* Assignment *
Skip every picture, and copy exactly the lines from the one containing "Cookie-Details (348, 1850)" to the end of the data.

*** Data Section Begins ***

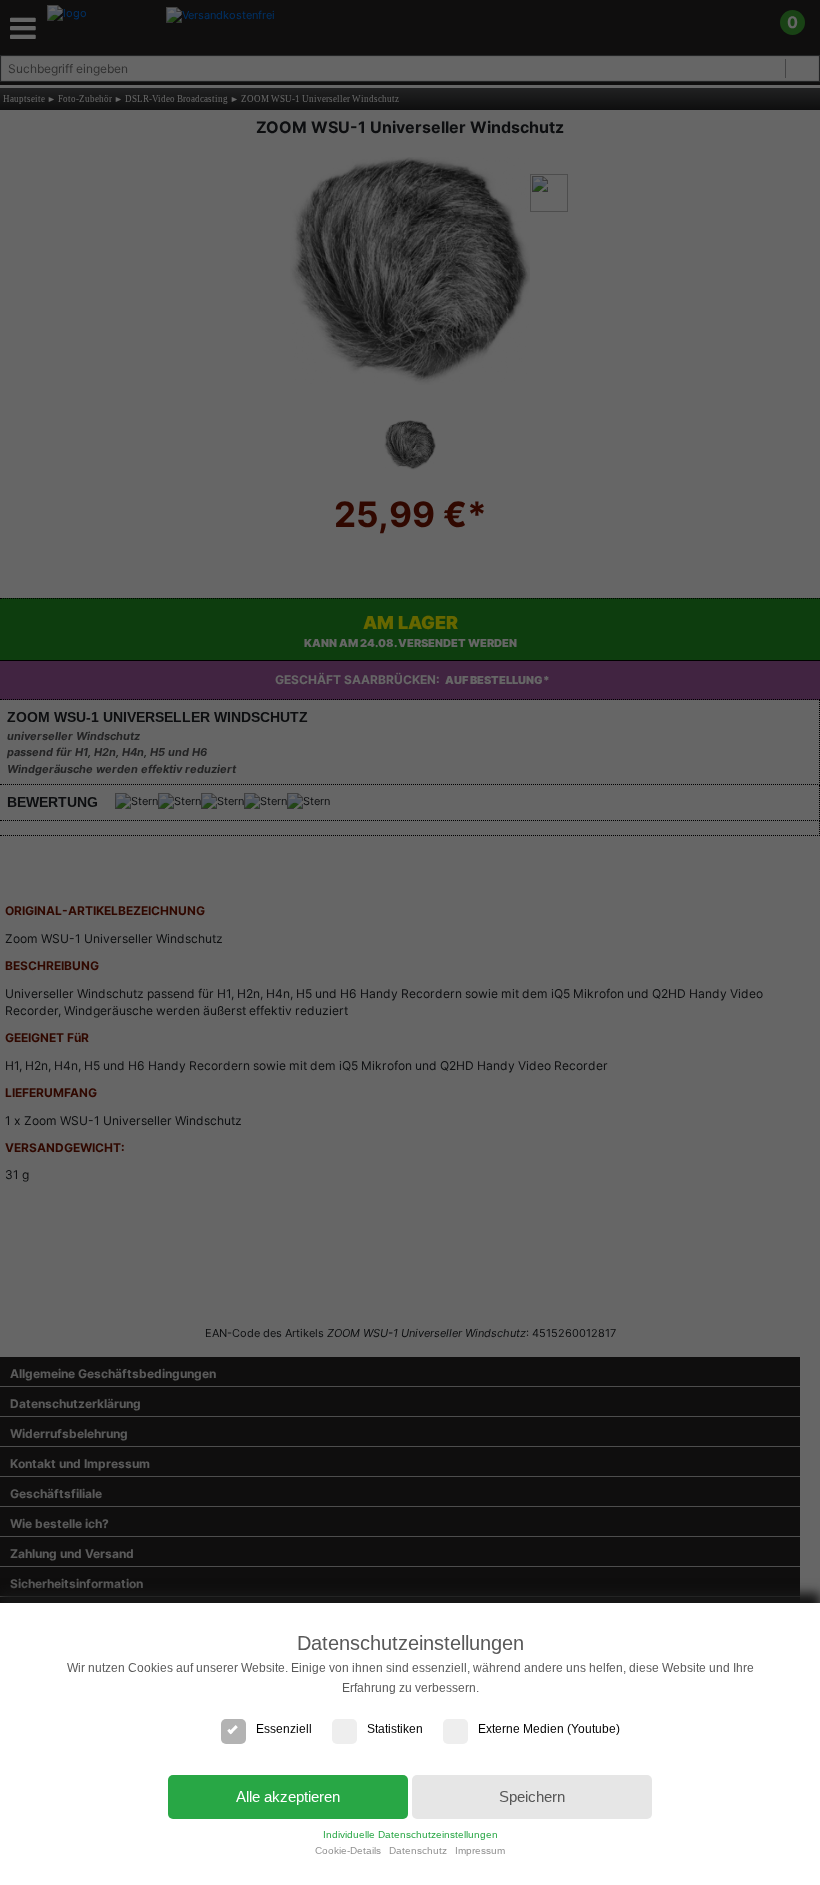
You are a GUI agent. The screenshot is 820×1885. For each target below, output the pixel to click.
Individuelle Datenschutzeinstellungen (410, 1834)
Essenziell (284, 1729)
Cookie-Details (348, 1850)
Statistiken (395, 1729)
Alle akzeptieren (288, 1796)
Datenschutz (418, 1850)
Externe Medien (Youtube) (549, 1729)
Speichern (532, 1796)
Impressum (480, 1850)
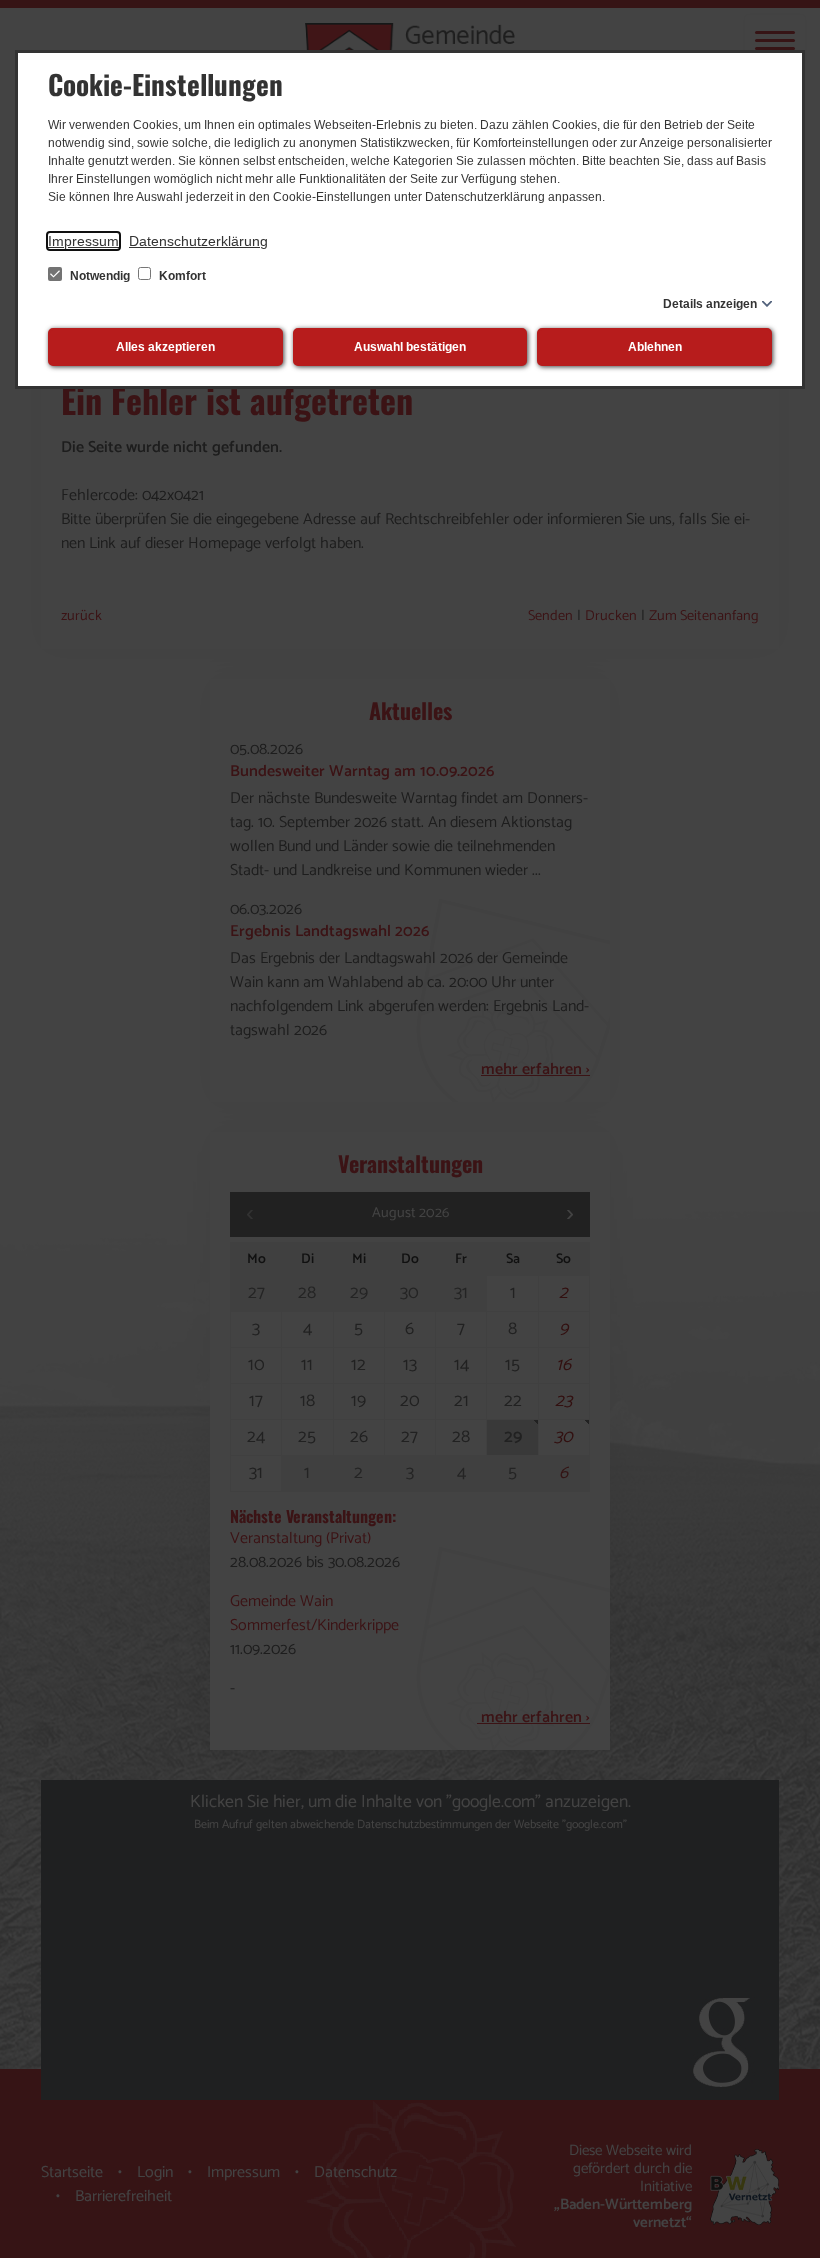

*** Data Section Ends ***

* Written solution *
Cookie-Details (348, 1850)
Statistiken (395, 1729)
Alle akzeptieren (288, 1796)
Datenschutz (418, 1850)
Externe Medien (Youtube) (549, 1729)
Speichern (532, 1796)
Impressum (480, 1850)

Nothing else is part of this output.